### [Text segment]
>>
A suicidal man haunted by memory is picked by a massive computer system as the ideal candidate to send to the past in a time-travel experiment. But enough about La Jetee, here’s a full-length full-motion movie from six years later.
I don’t know if the computer was aware that the man had killed his woman on vacation in Glasgow by turning up the gas while she slept, or if the scientists were aware that the man would be able to re-experience his past having no free will to change it. The results are, of course, a fragmented Resnais film jumping back and forth willy-nilly through the last 2-5 years of this guy’s life.
Star Claude Rich, who looks somewhat like Michael Showalter from The State, was in Jean Renoir’s final film The Elusive Corporal and would later play the offscreen cranky father in Coeurs.
Rich is with this girl Wiana (Anouk Ferjac from The War Is Over) sometimes, but mostly he’s with young Catrine (Olga Georges-Picot, who wasn’t in many memorable films before she killed herself in ’97). He is occasionally happy with Catrine, but he cheats on her and she knows it. They’re both depressive, and she has no life outside of their relationship, doesn’t enjoy vacation, is becoming more of a burden.
Now I’m told that some of the “past events” that Claude experiences are actually dreams he had. Wonder if the hot girl in the mirrored bathroom asking him to wash her back was one of those.
Just a dream? Carla Marlier (Zazie‘s aunt):
After being trapped for who knows how long bouncing through time and memory (90 minutes as the movie’s running time, or infinitely longer?), Claude finds himself reliving his attempted suicide by gun. Does he manage to affect his past this time by succeeding where before he had failed? His body appears on the hospital grounds, and the technicians run out to collect him, with a final shot of Claude’s mouse companion still caught inside his glass dome in the machine.
The mouse appears earlier, running across the beach right around the moment that Claude was supposed to be sent back (it was to be one year ago, for a duration of one minute).
The time machine:
This idea of time travel doesn’t seem like it’d be very useful to the scientists, rather more like traveling through your own memory than actually moving in time… though it does show that Claude’s body disappears when he travels. And the scientists, besides having invented/created the thing, don’t seem very capable of handling the machine or Claude.
Holm says “it was a weird film that was openly laughed at in the States.”
Andy says “If we become stuck in our own time loop of visiting the past the memories can become too overwhelming. Suicide in context of the movie becomes a means to end or break the flow of time and memory.”
The time machine premise seems like a useful tool for Resnais to explore the obsessive cross-cutting of memory that he’d already played with in Muriel and Marienbad.
Resnais: “There are absolutely no flashbacks or anything of the sort.”
Watched again June 2008 with a group. Very plain look to the sets, clothes… not a visually stylish movie except in the editing. I like it more the second time around. Would like to watch a higher quality copy next time.
September 2014: wish come true, a restored 35mm print at Filmstreams.
<<
### [Record set]
>>
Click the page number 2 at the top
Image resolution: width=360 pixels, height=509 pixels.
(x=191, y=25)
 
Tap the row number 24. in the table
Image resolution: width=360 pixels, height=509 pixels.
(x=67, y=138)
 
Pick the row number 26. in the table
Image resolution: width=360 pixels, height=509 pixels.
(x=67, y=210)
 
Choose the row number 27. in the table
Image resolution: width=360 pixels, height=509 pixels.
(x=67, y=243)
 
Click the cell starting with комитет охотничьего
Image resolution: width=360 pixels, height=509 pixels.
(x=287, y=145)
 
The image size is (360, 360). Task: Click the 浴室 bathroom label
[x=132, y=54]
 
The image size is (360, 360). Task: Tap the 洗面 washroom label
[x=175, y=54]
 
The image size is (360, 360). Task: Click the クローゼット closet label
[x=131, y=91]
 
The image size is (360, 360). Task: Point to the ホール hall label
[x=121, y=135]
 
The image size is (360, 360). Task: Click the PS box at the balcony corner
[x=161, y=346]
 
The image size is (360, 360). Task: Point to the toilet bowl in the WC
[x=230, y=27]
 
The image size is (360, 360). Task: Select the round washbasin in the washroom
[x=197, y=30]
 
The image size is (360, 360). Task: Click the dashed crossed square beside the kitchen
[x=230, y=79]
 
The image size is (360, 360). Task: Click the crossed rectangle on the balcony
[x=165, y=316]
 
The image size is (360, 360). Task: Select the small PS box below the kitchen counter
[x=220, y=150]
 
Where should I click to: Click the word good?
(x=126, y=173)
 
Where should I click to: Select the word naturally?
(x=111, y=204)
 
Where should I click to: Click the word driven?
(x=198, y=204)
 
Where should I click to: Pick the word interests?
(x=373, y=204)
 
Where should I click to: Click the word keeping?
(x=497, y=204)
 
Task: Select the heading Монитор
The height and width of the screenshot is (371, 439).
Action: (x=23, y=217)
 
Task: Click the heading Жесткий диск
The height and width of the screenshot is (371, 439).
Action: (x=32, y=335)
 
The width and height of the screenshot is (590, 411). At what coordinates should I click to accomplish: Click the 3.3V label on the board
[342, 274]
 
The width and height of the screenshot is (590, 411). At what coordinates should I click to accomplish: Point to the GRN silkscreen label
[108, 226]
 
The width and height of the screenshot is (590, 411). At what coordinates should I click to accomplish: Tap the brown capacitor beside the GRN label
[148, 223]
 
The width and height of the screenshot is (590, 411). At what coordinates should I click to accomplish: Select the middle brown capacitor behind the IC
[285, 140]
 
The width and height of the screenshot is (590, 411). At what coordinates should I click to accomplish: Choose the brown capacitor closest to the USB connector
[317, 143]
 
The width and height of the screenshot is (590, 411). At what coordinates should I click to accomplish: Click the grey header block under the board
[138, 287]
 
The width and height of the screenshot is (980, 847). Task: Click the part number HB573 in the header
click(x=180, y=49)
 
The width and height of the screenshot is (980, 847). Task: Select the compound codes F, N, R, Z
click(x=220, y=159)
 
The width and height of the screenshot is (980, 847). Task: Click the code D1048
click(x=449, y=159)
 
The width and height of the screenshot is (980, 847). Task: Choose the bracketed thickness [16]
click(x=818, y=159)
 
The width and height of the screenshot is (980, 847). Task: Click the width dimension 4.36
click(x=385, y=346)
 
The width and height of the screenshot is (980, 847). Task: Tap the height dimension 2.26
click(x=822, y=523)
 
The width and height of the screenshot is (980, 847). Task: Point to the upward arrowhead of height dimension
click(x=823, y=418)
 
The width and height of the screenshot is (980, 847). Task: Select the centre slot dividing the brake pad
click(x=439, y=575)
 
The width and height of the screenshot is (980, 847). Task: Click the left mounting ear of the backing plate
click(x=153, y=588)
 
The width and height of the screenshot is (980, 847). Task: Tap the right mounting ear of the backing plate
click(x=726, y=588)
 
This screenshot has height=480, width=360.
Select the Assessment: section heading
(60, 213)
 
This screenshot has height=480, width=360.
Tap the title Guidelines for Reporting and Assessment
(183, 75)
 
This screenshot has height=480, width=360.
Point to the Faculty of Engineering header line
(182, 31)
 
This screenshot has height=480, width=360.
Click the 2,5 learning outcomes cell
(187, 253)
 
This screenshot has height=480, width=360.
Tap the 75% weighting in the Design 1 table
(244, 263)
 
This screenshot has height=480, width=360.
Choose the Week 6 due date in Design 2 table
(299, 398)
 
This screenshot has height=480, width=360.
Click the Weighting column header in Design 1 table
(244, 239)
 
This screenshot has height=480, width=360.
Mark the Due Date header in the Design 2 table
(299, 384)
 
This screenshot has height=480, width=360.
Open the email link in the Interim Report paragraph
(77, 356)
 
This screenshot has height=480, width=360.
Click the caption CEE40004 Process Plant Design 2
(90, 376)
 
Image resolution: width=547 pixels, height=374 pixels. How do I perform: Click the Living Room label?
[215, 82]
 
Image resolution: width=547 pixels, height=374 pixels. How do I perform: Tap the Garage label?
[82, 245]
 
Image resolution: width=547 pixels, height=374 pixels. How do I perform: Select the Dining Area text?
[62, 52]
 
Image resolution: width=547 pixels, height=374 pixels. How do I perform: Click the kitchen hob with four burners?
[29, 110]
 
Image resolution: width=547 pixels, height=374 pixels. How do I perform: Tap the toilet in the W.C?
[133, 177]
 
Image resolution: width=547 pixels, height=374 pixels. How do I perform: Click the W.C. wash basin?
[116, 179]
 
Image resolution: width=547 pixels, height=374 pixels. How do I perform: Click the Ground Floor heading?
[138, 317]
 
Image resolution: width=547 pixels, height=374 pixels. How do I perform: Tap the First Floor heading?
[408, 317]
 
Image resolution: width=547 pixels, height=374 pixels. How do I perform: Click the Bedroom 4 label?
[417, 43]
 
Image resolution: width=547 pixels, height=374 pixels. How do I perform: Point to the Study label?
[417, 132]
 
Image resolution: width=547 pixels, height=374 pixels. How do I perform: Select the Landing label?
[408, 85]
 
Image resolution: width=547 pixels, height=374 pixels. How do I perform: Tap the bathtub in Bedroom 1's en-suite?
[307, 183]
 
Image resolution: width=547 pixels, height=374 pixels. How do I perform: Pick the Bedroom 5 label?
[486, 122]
<<
### [Prompt A]
List everyone the review quotes directly.
### [Prompt B]
Repeat word for word the part of the review starting at "Watched again June" and ending at "copy next time.".

### [Task response A]
Holm, Andy, Resnais

### [Task response B]
Watched again June 2008 with a group. Very plain look to the sets, clothes… not a visually stylish movie except in the editing. I like it more the second time around. Would like to watch a higher quality copy next time.